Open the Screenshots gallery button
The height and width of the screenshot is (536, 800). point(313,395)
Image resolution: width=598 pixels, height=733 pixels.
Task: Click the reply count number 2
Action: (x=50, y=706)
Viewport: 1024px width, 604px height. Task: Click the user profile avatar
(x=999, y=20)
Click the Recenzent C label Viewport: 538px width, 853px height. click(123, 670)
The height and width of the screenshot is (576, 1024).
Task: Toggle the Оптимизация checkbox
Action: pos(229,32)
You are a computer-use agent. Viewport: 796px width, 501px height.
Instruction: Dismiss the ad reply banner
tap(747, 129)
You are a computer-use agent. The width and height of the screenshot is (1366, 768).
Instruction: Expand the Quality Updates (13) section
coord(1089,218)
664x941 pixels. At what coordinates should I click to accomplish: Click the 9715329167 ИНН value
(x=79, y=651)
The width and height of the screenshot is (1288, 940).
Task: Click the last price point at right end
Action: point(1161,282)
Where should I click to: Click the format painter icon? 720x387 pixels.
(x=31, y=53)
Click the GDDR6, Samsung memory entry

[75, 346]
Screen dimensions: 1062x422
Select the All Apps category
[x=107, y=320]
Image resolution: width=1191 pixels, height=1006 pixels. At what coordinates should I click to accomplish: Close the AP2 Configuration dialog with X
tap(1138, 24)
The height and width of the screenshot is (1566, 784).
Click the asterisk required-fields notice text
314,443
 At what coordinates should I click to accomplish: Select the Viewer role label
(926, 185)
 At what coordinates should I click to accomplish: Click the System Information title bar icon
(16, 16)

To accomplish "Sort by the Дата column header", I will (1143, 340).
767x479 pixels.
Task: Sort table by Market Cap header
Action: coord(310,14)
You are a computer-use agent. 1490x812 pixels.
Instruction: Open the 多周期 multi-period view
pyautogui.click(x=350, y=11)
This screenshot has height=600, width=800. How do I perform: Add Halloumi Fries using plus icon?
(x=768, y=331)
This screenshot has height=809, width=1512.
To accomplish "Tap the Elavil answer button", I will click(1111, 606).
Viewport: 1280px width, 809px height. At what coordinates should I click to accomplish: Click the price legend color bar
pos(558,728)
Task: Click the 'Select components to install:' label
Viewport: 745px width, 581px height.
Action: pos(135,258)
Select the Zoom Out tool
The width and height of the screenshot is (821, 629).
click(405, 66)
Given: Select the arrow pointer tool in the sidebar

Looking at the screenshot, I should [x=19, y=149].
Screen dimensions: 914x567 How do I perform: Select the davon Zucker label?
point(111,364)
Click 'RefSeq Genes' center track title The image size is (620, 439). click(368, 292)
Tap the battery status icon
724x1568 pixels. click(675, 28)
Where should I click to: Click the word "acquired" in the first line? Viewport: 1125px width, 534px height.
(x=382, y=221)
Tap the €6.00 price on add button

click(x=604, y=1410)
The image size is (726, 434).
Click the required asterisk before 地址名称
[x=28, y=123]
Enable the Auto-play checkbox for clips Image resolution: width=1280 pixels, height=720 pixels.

■ **TASK ITEM**
In how many lines of the records does the string "size" occur? Answer with the number alone.

■ **YOUR RESPONSE**
2